ТЕКСТ ДЛЯ ИЗУЧЕНИЯ:
"""
Философский роман в собственном смысле слова — это синтетическая форма культуры, в которой соединяются элементы философии и искусства. Философский роман — роман - мениппея. Он рождается на стыке романа испытания, воспитания, авантюрного, сатирико-юмористического романов. Исходя из определения М. М. Зинде, данного выше, романы Айрис Мердок — философские романы. Признаки, характеризующие мениппею, в полной мере могут быть отнесены и к романам писательницы: они пропитаны карнавальной, смеховой культурой, «самая смелая и необузданная фантастика и авантюра» здесь внутренне мотивируются идейно-философской целью - «создавать исключительные ситуации для провоцирования и испытания философской идеи» 10. «Свобода вымысла связана в этом жанре с морально-психологическим экспериментированием», т.е. с изображением необычных состояний человека — безумия, различных маний, сновидений, экстазов, ведущих к разрушению целостности и завершенности человека.
Мениппея обычно наполнена сценами скандалов, карнавальной эксцентрикой, в ней много гротеска, контрастов, резких переходов, неожиданных поворотов в судьбах персонажей.11 Литературный стиль писательницы многие критики называют особым, «мердоковским». Под этим подразумеваются непредсказуемые ситуации, сложные, запутанные сюжеты.
Поскольку нас интересует игровой компонент романов Айрис Мердок, мы перейдем к определению понятия игры как таковой.
"""
ИСХОДНЫЕ ДАННЫЕ:
"""
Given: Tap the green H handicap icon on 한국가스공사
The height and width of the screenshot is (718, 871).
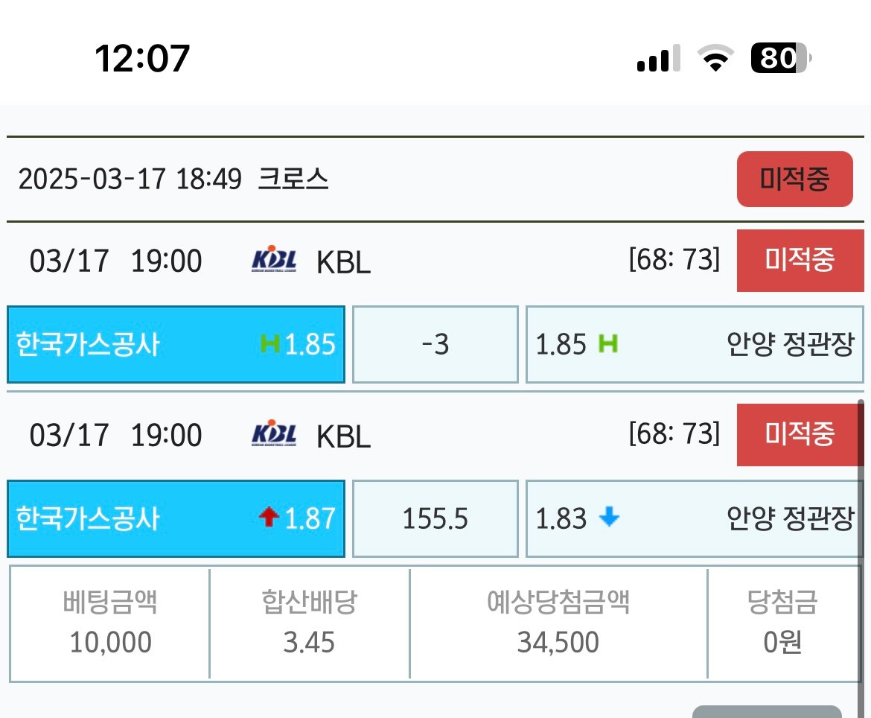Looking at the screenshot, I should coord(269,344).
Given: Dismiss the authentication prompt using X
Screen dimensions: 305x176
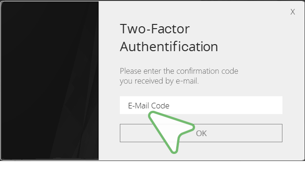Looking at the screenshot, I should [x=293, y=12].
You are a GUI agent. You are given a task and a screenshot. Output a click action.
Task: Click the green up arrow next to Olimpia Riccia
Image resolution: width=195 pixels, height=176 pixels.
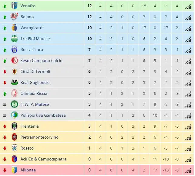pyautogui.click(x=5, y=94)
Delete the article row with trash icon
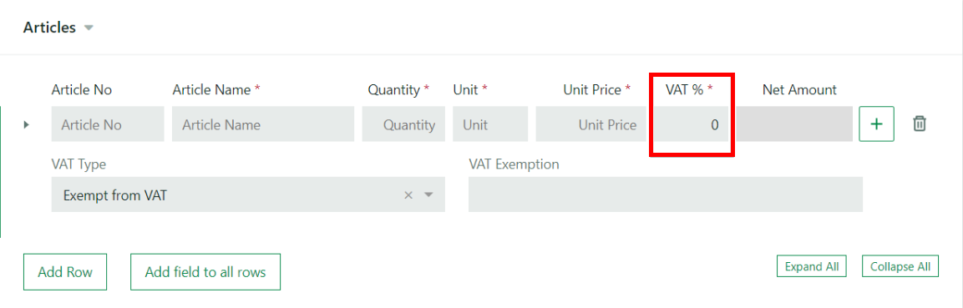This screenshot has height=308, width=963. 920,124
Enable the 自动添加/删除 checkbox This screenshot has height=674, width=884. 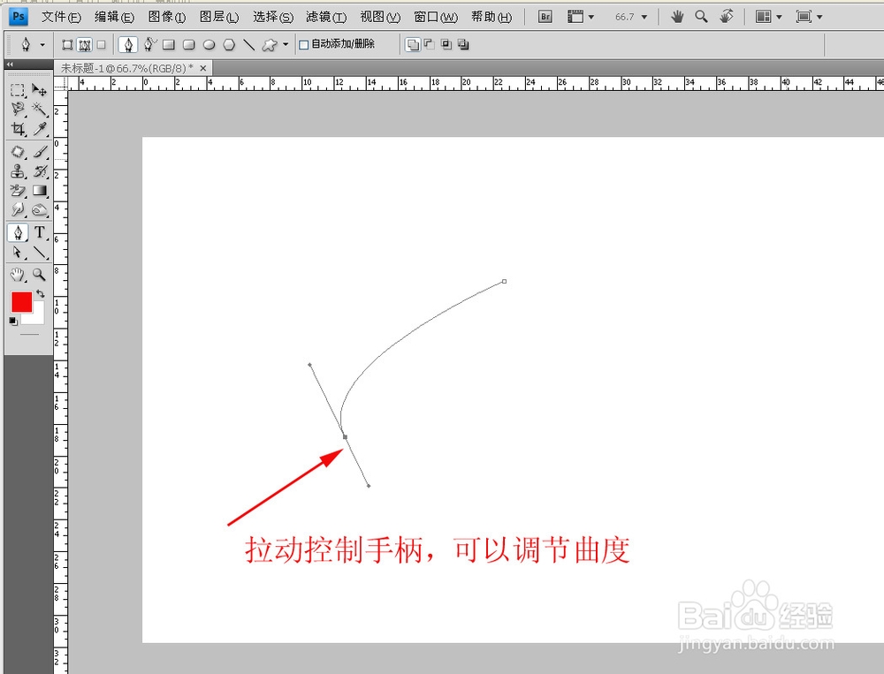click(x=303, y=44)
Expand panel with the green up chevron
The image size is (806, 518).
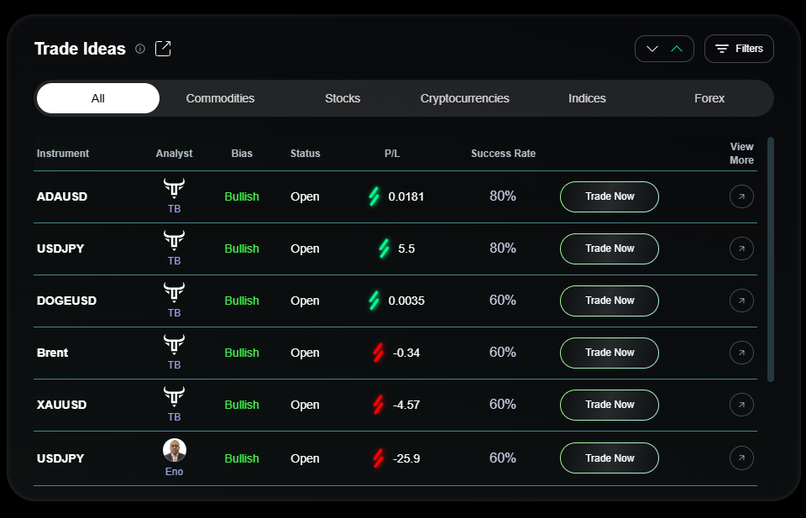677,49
"""
ОПИСАНИЕ ЗАДАЧИ: Обновите фрагмент текста о философском романе от слов «Мениппея обычно наполнена» до слов «игры как таковой.», заменив в нем «запутанные» на «витиеватые», и приведите этот фрагмент целиком.

ВЫПОЛНЕННОЕ ЗАДАНИЕ:
Мениппея обычно наполнена сценами скандалов, карнавальной эксцентрикой, в ней много гротеска, контрастов, резких переходов, неожиданных поворотов в судьбах персонажей.11 Литературный стиль писательницы многие критики называют особым, «мердоковским». Под этим подразумеваются непредсказуемые ситуации, сложные, витиеватые сюжеты.
Поскольку нас интересует игровой компонент романов Айрис Мердок, мы перейдем к определению понятия игры как таковой.